Date of Degree


Document Type


Degree Name





Christopher C. Gilbert

Committee Members

Eric Delson

Michael E. Steiper

David M. Alba

Subject Categories

Biological and Physical Anthropology


Miocene apes, Hominidae, Human Evolution, Early hominins, Phylogenetics


The living great apes, humans, and their fossil relatives (family Hominidae) are among the most intensively studied mammalian groups, yet many aspects of their shared evolutionary history are not well understood. Phylogenetic relationships of fossil great apes are poorly resolved and the positions of many fossil taxa relative to crown ape clades are debated. Moreover, the relationships of Sahelanthropus, Orrorin, and Ardipithecus to hominins are disputed, with some authors suggesting that alternative positions within Hominidae are more likely. Analyzing the position of these taxa within the broader context of the Miocene ape fossil record is thus necessary to fully test competing phylogenetic hypotheses. Phylogenetic uncertainty impedes our ability to address evolutionary and paleobiological questions about apes and humans, so an updated and clearer understanding of phylogenetic relationships is crucial in order to gain a better understanding of ape evolution.
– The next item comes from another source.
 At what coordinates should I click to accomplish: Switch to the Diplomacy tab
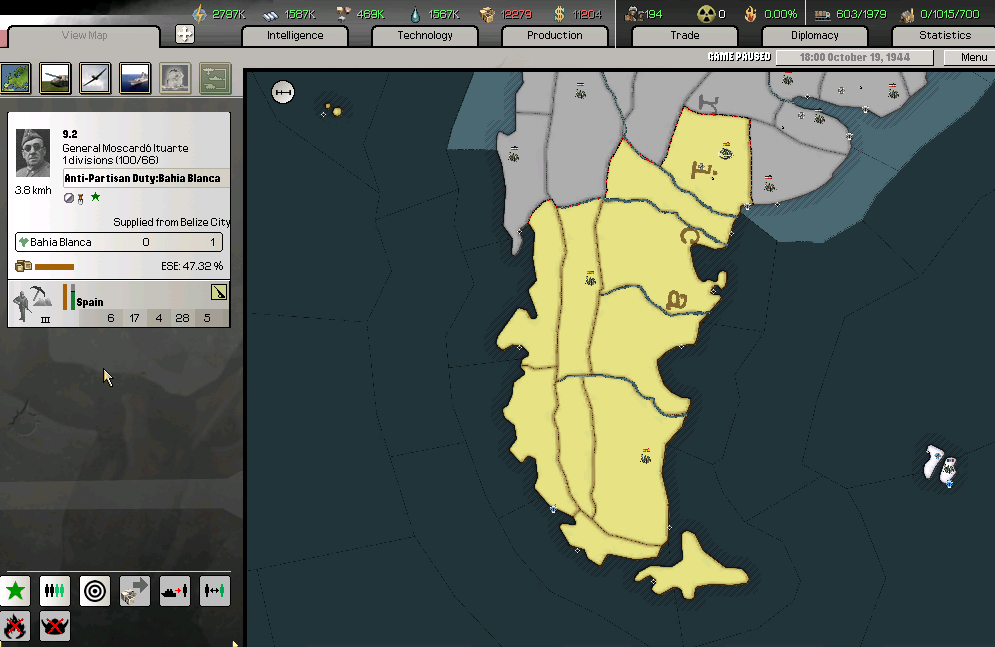coord(814,36)
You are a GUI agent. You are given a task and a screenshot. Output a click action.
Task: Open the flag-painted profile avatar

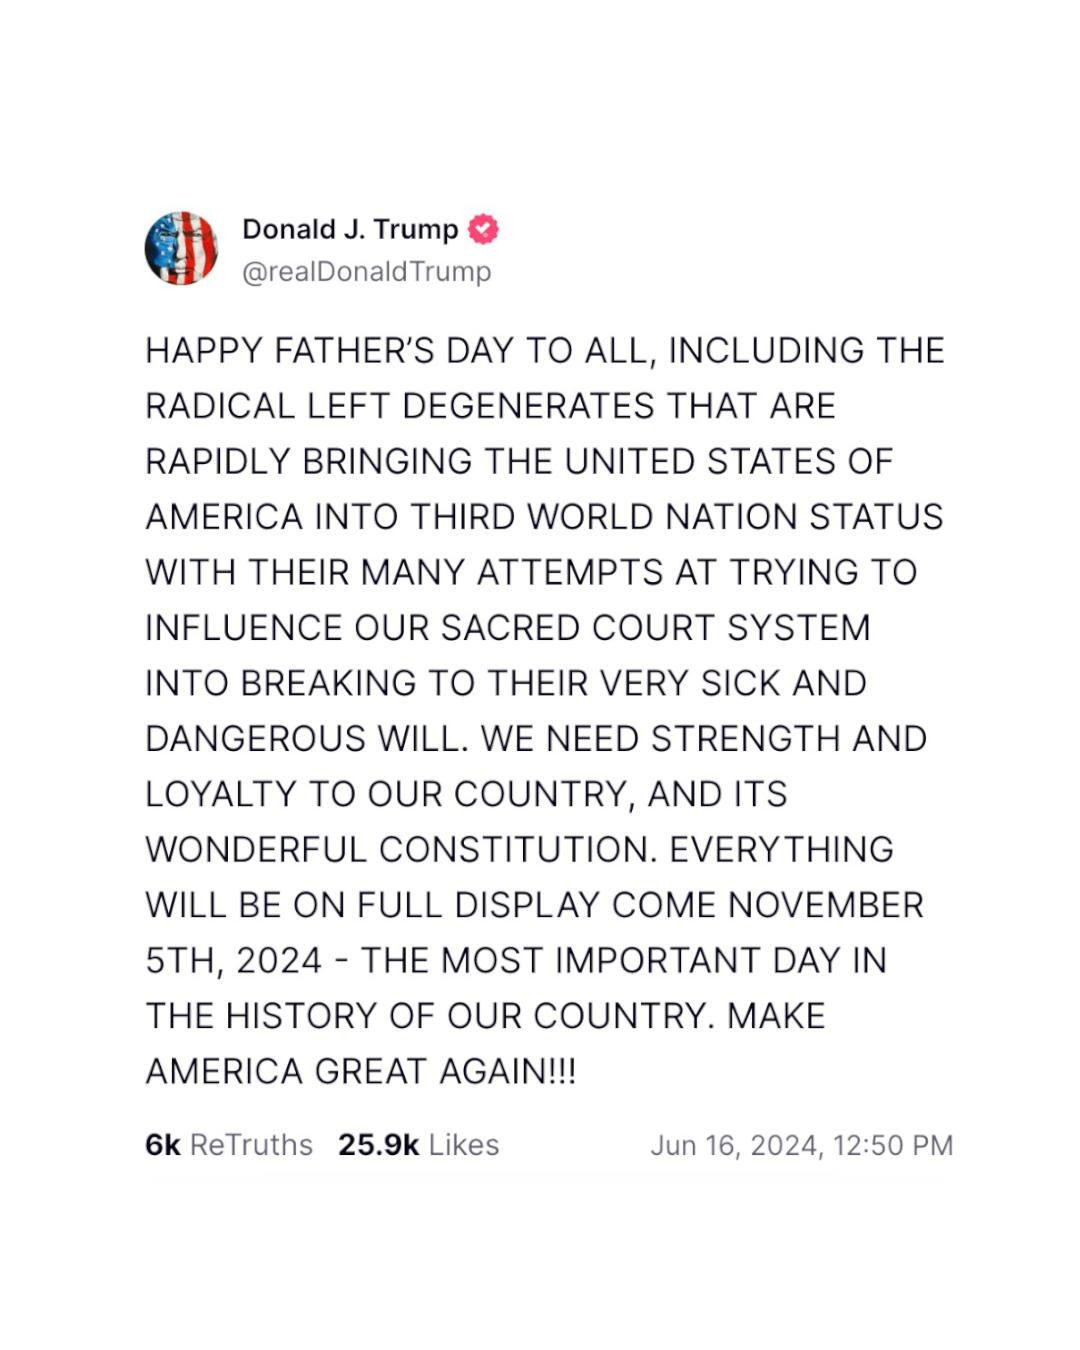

This study builds upon previous phylogenetic studies of hominoids by adding novel craniodental and postcranial characters and quantifying traditional characters where possible, and by expanding sampled taxa to include all species that have been inferred to be stem or crown hominids, including the earliest potential hominins Sahelanthropus, Orrorin, and Ardipithecus. Parsimony and Bayesian inference methods were used to infer phylogeny. Bayesian hypothesis testing methods were then used to explicitly test competing phylogenetic hypotheses for the positions of Sahelanthropus, Orrorin, and Ardipithecus, as well as for Ouranopithecus and Graecopithecus, which have also been suggested to be early hominins. In contrast to previous studies, the results of the phylogenetic analyses presented here suggest that European apes, with the exception of Ouranopithecus, Graecopithecus, and perhaps Oreopithecus, are stem great apes. Ouranopithecus and Graecopithecus are recovered as stem members of the African ape and human clade and there is mixed support for the hominid status of Oreopithecus. Most Asian fossil apes are inferred to be closely related to orangutans, with the exception of Lufengpithecus hudienensis. Nakalipithecus, from the Late Miocene of Africa, is supported as a member of the African ape and human clade, while Samburupithecus, also from the Late Miocene of Africa, consistently groups with Oreopithecus. The results of both the phylogenetic analyses and the Bayesian hypothesis testing strongly support Sahelanthropus, Orrorin, and Ardipithecus as hominins; alternative phylogenetic positions for these taxa can be rejected.

The relationships inferred here were then used to examine the evolution of orthogrady, suspensory locomotion, and the impact of the Ardipithecus ramidus on reconstructions of the last common ancestor of chimpanzees and humans (LCA) using parsimony ancestral state reconstruction methods. Morphological features related to suspensory locomotion have long been considered synapomorphies of living apes; however, there are a number of fossil great ape taxa that lack suspensory adaptations. Based on the relationships inferred here, suspensory locomotion is reconstructed as having evolved independently multiple times in hominoids, including in hylobatids, pongines, and hominines. Predictions based on morphology observed or inferred for Ar. ramidus have been used to suggest that the LCA was very unlike living apes, and specifically that it lacked “advanced” orthogrady. Using currently available evidence from Miocene apes, extant apes, and fossil hominins, it is shown that features related to body plan in Ardipithecus ramidus do not influence reconstructions of the LCA, which is reconstructed as short-backed, dorsostable, and orthograde. Instead, if Ar. ramidus was “multigrade” and had a long lumbar spine, as has been hypothesized, then then these features are derived in this taxon.

Finally, biogeographic scenarios for apes are investigated by reconstructing ancestral area for hominoid clades using parsimony ancestral state reconstruction methods and by estimating the timing of evolutionary events using a Bayesian tip-dating approach. Notably, the results of this analysis suggest that there were more than two dispersals of apes between Africa and Eurasia and that the African ape and human clade is likely to have originated in Eurasia. The latter scenario is supported by successive Eurasian stem hominid branches preceding the crown hominid node and a reconstructed Eurasian origin for the ancestor of crown hominids. Thus, current evidence suggests that there was an initial stem great ape expansion out of Africa, likely in the Middle Miocene, that gave rise to the ancestor of all crown great apes; hominines then dispersed back into Africa in the Late Miocene preceding the origin of crown hominines.